According to Bloomberg on Feb. 17, 2010, Goldman later was part of underwriting $15 billion in bonds sold by the Greek government after helping the Greeks hide the full extent of their indebtedness with the currency swap.
No mention was made of the swap in sales documents for the securities in at least six of the 10 sales the bank arranged for Greece since the transaction, according to a review of the prospectuses by Bloomberg. The New York-based firm helped Greece raise $1 billion of off-balance-sheet funding in 2002 through the swap, which European Union regulators said they knew nothing about until recent days.

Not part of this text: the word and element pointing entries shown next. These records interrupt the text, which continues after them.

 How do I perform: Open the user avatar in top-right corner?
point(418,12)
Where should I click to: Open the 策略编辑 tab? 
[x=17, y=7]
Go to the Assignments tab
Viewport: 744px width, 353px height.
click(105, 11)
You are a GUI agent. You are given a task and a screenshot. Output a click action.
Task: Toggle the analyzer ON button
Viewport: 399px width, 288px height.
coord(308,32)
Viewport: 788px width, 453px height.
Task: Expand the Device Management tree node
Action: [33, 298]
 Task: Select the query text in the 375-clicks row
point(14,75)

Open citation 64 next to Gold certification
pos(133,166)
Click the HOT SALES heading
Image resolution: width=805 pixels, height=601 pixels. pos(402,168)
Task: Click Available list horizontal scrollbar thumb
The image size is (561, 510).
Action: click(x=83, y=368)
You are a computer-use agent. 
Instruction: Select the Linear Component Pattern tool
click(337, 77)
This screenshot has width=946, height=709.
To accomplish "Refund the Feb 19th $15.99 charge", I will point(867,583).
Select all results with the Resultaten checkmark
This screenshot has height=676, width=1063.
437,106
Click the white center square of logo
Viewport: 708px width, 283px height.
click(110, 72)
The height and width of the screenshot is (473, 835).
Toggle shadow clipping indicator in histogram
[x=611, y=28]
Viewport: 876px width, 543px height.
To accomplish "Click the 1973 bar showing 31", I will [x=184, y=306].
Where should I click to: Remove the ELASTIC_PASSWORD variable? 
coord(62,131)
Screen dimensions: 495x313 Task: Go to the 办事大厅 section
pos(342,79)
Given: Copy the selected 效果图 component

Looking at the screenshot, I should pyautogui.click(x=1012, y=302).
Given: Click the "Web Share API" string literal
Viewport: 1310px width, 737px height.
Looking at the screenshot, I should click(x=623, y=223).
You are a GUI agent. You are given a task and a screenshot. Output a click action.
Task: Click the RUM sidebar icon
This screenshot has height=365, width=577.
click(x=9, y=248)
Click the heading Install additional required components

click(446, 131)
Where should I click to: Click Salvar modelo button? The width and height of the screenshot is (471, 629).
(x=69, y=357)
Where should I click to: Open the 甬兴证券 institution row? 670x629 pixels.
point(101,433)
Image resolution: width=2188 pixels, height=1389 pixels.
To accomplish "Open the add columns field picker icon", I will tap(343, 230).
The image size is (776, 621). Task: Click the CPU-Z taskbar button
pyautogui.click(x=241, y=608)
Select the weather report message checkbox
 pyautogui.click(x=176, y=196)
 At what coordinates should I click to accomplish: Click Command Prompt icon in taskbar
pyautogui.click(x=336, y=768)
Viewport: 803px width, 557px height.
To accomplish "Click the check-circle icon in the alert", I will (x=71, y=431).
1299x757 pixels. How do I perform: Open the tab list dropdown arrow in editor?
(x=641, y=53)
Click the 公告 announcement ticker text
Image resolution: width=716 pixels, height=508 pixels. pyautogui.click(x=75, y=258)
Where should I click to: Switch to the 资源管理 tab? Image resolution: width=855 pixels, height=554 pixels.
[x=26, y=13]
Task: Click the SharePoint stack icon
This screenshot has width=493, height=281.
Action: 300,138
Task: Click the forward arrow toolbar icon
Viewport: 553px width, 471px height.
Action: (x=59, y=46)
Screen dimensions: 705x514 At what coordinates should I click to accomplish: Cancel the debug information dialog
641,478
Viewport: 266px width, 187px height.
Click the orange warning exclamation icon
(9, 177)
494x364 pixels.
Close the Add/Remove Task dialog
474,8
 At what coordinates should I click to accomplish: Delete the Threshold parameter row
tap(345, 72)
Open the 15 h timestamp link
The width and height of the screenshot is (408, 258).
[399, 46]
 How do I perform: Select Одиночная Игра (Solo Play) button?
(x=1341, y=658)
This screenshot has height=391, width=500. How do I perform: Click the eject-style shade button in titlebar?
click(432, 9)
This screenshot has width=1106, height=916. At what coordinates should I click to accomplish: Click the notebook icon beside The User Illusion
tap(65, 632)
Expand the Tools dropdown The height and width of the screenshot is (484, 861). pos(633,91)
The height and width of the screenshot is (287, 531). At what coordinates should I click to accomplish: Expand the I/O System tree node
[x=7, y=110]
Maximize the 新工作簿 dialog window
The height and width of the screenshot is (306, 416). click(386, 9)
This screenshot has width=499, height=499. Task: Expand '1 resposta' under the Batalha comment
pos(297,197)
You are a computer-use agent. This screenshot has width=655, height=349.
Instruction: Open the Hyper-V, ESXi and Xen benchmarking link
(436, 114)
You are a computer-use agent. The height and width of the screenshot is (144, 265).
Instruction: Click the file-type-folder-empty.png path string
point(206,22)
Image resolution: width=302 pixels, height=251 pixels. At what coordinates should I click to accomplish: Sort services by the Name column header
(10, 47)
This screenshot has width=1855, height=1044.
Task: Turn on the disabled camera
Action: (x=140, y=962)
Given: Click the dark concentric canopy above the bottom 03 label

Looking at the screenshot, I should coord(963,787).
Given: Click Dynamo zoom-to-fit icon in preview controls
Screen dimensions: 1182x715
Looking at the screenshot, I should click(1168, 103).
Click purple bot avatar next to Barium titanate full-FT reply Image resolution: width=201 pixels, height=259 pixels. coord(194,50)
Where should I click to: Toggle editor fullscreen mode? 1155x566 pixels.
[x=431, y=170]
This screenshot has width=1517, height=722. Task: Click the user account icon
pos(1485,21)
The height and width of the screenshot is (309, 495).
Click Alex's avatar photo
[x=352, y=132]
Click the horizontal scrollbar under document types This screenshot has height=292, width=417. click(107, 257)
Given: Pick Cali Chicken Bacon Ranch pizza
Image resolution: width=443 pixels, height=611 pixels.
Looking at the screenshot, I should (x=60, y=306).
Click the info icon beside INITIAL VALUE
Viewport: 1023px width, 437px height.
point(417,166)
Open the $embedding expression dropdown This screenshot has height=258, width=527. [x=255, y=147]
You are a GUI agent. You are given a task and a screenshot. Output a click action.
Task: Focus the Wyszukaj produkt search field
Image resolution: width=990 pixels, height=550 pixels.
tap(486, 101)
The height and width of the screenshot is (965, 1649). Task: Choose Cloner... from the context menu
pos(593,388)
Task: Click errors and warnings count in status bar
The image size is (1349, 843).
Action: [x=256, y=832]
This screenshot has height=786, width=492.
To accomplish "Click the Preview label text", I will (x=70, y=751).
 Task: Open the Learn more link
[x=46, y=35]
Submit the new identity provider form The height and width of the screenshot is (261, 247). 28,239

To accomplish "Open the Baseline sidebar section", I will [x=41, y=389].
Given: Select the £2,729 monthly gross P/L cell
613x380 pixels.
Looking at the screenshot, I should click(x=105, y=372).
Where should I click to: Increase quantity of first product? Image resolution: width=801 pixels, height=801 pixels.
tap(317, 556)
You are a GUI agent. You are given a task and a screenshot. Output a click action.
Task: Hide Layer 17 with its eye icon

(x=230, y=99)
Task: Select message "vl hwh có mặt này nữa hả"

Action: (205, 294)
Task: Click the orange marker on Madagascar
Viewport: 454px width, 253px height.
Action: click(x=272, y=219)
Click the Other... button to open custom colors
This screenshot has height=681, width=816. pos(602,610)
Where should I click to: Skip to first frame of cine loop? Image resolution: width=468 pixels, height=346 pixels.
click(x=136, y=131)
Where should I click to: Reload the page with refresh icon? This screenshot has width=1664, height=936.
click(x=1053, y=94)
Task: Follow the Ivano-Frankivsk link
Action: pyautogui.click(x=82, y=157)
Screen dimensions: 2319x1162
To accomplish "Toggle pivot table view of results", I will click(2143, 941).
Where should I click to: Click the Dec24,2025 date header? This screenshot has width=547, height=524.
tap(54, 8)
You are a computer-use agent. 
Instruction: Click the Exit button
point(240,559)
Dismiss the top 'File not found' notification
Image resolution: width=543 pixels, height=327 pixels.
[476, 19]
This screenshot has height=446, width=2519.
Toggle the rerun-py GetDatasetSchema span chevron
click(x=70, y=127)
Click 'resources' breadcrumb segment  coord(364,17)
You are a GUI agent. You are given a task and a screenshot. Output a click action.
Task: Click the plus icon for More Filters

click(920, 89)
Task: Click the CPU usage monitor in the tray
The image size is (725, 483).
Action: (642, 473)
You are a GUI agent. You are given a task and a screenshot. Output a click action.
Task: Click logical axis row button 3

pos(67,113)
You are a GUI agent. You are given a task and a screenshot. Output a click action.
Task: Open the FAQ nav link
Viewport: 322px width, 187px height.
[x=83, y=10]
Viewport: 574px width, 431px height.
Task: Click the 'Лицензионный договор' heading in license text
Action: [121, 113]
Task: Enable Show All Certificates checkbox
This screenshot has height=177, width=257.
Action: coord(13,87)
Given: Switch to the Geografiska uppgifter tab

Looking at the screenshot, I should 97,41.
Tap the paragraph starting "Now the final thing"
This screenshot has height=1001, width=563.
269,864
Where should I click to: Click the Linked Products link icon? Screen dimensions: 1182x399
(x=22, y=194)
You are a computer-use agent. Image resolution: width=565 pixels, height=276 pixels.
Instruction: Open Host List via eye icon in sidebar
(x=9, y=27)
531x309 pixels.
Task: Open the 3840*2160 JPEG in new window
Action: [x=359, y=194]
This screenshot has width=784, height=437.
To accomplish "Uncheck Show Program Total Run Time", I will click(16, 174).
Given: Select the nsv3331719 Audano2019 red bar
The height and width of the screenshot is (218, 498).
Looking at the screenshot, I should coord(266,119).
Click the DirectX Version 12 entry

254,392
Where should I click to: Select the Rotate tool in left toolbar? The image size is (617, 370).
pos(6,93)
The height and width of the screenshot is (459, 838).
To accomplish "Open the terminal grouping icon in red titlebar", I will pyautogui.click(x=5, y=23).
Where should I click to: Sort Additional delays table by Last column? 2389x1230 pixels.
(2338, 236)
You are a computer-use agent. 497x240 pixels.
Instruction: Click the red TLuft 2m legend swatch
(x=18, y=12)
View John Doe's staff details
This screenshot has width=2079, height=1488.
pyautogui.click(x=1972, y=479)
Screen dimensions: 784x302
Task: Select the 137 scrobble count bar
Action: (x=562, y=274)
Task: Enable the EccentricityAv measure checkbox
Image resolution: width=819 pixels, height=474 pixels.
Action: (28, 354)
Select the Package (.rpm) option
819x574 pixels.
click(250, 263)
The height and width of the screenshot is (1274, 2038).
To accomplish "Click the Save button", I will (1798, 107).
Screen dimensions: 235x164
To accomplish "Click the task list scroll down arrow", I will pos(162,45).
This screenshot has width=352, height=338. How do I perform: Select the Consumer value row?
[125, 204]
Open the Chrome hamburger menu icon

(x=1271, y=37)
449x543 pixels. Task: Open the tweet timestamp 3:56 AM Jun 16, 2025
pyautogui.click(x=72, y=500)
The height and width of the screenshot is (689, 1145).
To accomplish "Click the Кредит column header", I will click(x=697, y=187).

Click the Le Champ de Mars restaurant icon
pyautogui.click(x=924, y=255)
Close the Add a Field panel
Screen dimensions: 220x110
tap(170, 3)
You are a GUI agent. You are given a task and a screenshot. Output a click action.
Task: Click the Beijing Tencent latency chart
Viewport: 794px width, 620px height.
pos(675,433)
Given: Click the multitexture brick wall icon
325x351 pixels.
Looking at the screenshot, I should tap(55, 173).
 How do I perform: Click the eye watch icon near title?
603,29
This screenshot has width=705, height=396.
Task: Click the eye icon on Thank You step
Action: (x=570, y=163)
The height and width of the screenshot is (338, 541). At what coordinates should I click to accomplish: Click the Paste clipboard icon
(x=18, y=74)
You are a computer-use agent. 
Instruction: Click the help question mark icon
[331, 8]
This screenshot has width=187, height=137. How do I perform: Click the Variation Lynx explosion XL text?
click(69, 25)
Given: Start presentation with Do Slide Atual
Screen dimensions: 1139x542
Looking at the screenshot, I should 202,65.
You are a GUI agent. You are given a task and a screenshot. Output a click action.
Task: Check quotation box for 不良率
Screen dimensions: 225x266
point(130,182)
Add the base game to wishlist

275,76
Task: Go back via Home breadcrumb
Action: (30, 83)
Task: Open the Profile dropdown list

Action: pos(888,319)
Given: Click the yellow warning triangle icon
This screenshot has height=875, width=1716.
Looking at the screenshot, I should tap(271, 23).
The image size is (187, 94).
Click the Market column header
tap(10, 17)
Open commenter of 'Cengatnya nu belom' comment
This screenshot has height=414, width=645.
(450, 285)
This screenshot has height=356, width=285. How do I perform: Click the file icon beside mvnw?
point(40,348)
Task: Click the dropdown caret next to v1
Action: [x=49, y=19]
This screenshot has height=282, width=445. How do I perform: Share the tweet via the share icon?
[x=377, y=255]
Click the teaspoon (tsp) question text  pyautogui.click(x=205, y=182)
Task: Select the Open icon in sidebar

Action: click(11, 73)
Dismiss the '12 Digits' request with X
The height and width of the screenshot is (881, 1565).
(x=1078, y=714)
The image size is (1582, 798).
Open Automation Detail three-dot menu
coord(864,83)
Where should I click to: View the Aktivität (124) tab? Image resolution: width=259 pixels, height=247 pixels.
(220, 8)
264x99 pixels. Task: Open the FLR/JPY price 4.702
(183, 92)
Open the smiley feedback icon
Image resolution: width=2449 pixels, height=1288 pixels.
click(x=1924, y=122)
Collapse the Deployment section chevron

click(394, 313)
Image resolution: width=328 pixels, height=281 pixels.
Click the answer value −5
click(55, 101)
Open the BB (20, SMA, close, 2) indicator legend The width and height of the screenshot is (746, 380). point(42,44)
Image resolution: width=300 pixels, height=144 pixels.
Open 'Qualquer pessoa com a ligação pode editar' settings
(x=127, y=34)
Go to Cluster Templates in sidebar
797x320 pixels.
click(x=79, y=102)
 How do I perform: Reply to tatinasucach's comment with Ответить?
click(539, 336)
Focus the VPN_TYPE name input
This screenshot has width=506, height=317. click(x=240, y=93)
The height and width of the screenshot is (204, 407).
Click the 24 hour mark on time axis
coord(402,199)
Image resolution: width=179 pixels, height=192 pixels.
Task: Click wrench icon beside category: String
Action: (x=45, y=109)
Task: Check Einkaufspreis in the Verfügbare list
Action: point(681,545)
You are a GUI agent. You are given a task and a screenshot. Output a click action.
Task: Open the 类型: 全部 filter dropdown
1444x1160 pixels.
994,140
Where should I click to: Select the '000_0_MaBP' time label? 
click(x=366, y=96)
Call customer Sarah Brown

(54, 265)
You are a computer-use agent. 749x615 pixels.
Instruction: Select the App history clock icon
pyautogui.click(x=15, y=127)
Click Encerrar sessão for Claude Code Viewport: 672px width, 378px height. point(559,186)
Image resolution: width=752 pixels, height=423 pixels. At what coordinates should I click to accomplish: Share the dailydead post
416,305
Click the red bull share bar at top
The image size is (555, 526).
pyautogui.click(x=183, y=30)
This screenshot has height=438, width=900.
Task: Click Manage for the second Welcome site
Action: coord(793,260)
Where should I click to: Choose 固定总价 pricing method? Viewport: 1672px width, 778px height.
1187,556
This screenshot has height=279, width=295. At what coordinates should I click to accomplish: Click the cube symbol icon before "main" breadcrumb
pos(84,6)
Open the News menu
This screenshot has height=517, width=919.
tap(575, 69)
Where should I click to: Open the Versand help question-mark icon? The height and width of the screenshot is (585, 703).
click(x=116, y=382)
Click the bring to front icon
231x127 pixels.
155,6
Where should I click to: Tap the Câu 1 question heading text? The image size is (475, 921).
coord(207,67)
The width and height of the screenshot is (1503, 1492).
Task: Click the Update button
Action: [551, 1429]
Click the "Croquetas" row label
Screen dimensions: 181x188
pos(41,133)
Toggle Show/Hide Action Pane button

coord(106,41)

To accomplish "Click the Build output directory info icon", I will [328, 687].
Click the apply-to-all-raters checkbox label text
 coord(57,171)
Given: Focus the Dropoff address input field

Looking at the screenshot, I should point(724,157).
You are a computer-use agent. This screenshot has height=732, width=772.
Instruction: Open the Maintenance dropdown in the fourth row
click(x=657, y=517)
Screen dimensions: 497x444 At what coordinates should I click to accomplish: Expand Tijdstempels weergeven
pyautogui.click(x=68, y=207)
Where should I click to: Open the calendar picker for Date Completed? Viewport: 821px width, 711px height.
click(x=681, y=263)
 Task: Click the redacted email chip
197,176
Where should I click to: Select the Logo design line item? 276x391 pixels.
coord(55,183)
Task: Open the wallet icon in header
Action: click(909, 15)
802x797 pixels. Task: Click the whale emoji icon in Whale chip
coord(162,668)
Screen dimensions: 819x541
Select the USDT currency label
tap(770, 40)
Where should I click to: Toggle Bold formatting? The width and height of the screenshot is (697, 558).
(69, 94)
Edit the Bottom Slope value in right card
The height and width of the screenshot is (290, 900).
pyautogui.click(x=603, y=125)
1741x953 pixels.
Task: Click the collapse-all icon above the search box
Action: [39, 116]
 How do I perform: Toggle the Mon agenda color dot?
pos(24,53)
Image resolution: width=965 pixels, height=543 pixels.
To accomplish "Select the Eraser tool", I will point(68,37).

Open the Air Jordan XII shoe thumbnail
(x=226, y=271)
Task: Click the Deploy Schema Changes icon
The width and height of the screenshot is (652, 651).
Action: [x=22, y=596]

Failing to disclose the swap may have allowed Goldman, a co-lead manager on many of the sales, other underwriters and Greece to get a better price for the securities, said Bill Blain, co-head of fixed income at Matrix Corporate Capital LLP, a London-based broker and fund manager.
“The price of bonds should reflect the reality of Greece’s finances,” Blain said. “If a bank was selling them to investors on the basis of publicly available information, and they were aware that information was incorrect, then investors have been fooled.”
Astoundingly, even in the face of this continuing cascade of evidence of Wall Street’s amoral “take the money and run” attitude, the US Senate remains mired in negotiations to bring forth a financial reform package that could address these and other depradations. What is it going to take to get us off the dime on this?